Please reproduce the records word for word, starting at the line that contains "Task: Bookmark this page with star icon" and ending at the line that contains "Task: Select the Use", including both of those lines. Leave the pictures out of your answer.

- **ENTRIES SUPPLIED**
%%
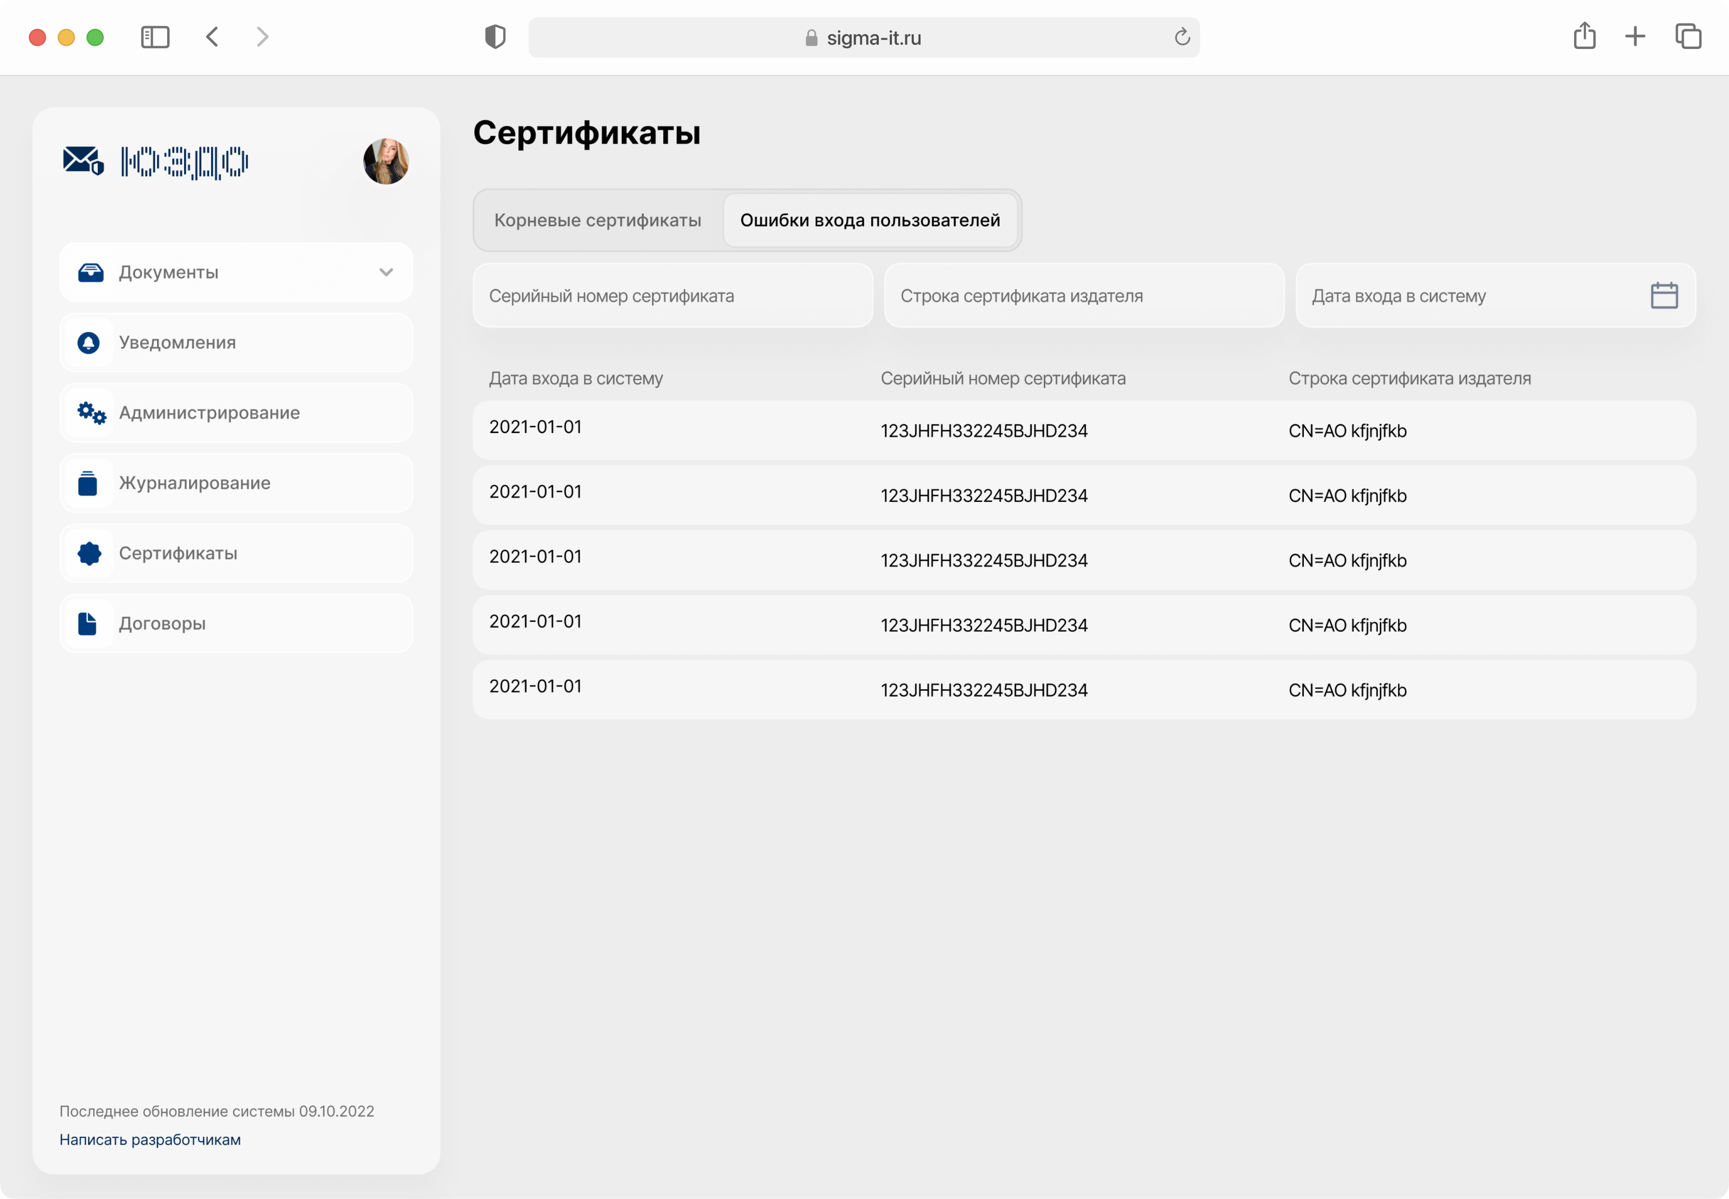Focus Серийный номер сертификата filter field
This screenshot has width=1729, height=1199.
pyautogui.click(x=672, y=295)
%%
%%
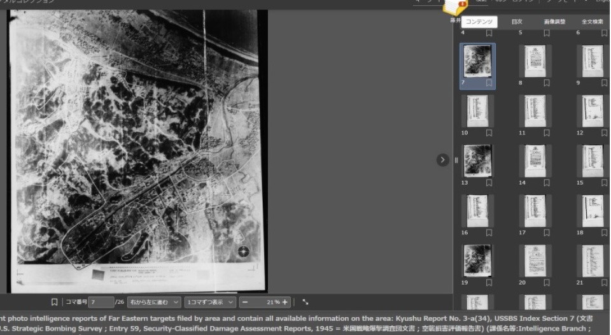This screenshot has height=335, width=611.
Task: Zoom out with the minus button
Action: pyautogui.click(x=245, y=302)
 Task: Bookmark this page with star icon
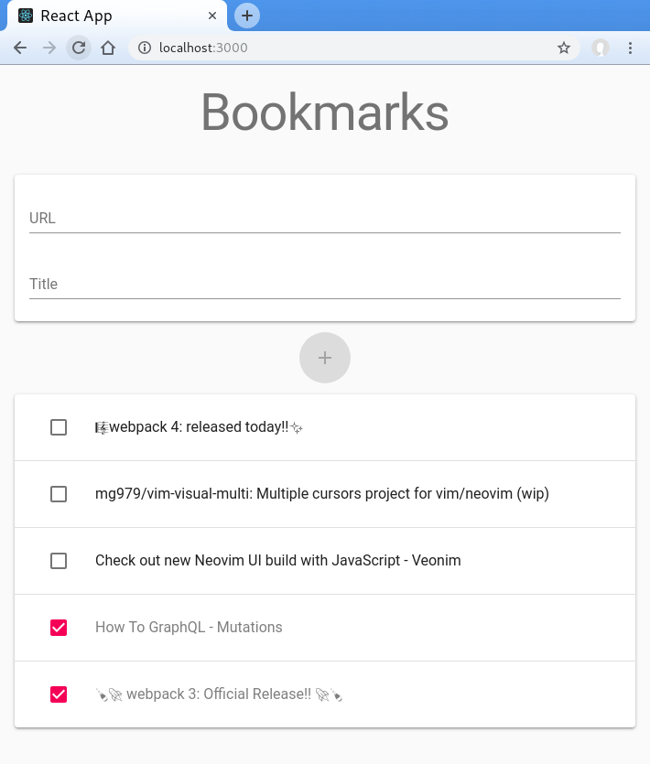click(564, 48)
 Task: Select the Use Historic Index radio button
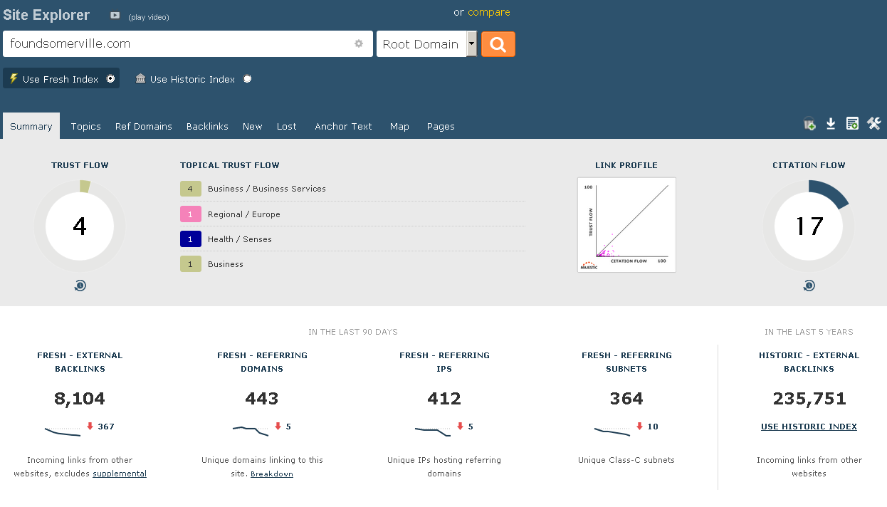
%%
%%
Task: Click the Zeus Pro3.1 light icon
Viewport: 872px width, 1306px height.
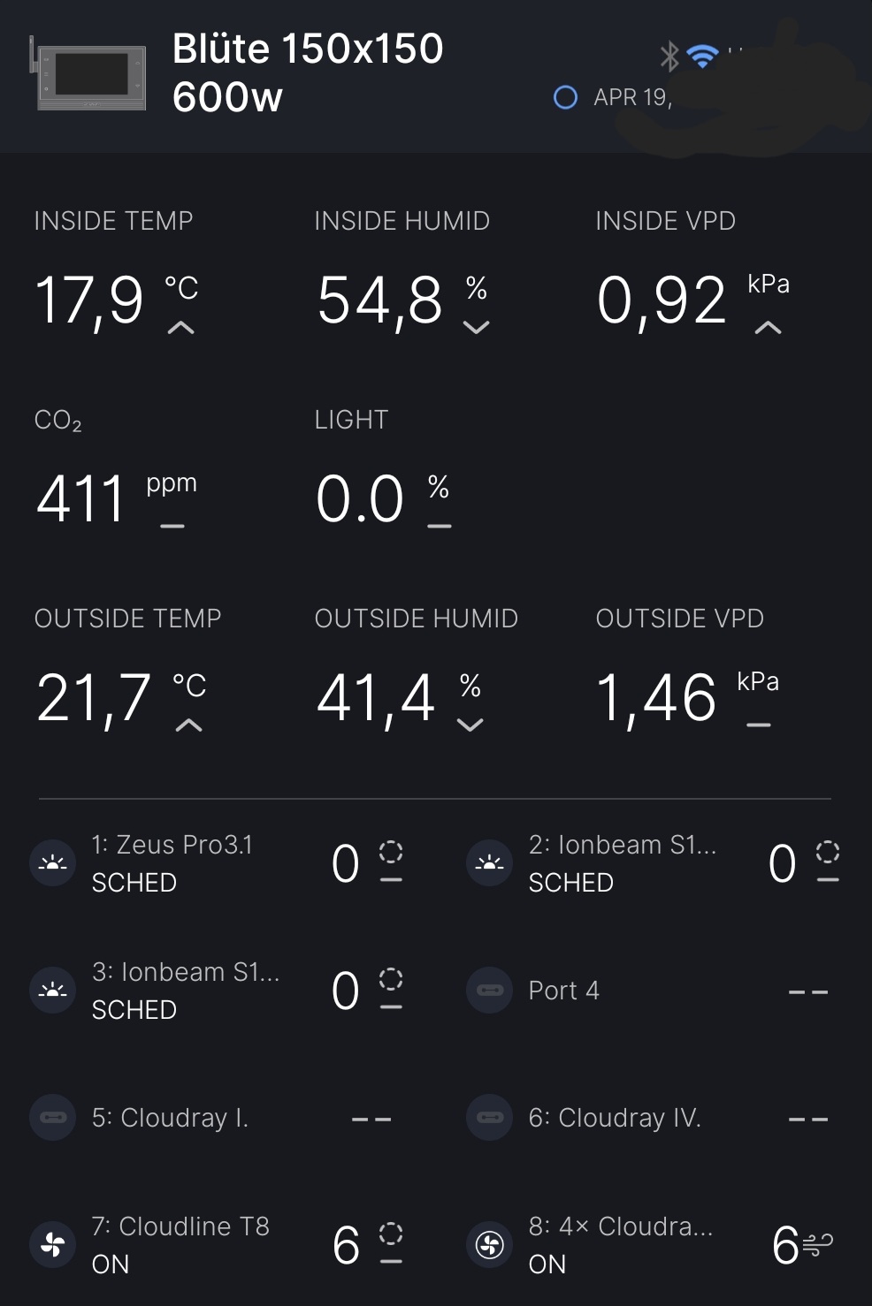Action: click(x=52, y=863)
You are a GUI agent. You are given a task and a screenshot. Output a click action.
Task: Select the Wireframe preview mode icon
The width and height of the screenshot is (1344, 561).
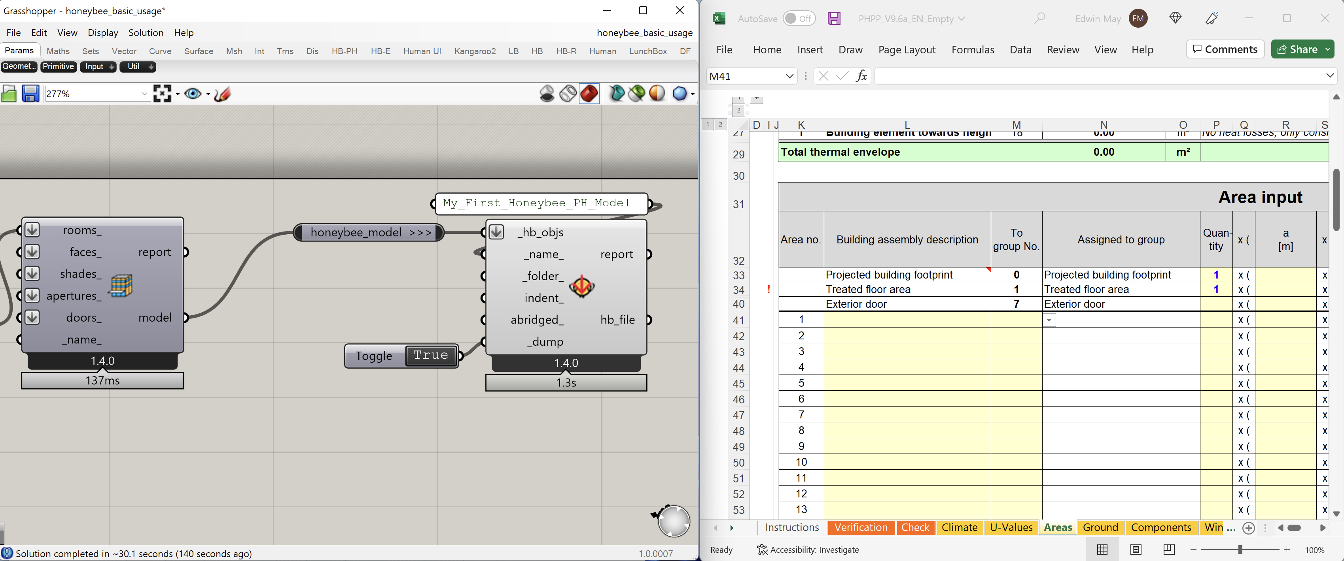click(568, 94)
%%
- **COMPLETE RESPONSE**
 Task: Bookmark this page with star icon
click(564, 48)
 Task: Select the Use Historic Index radio button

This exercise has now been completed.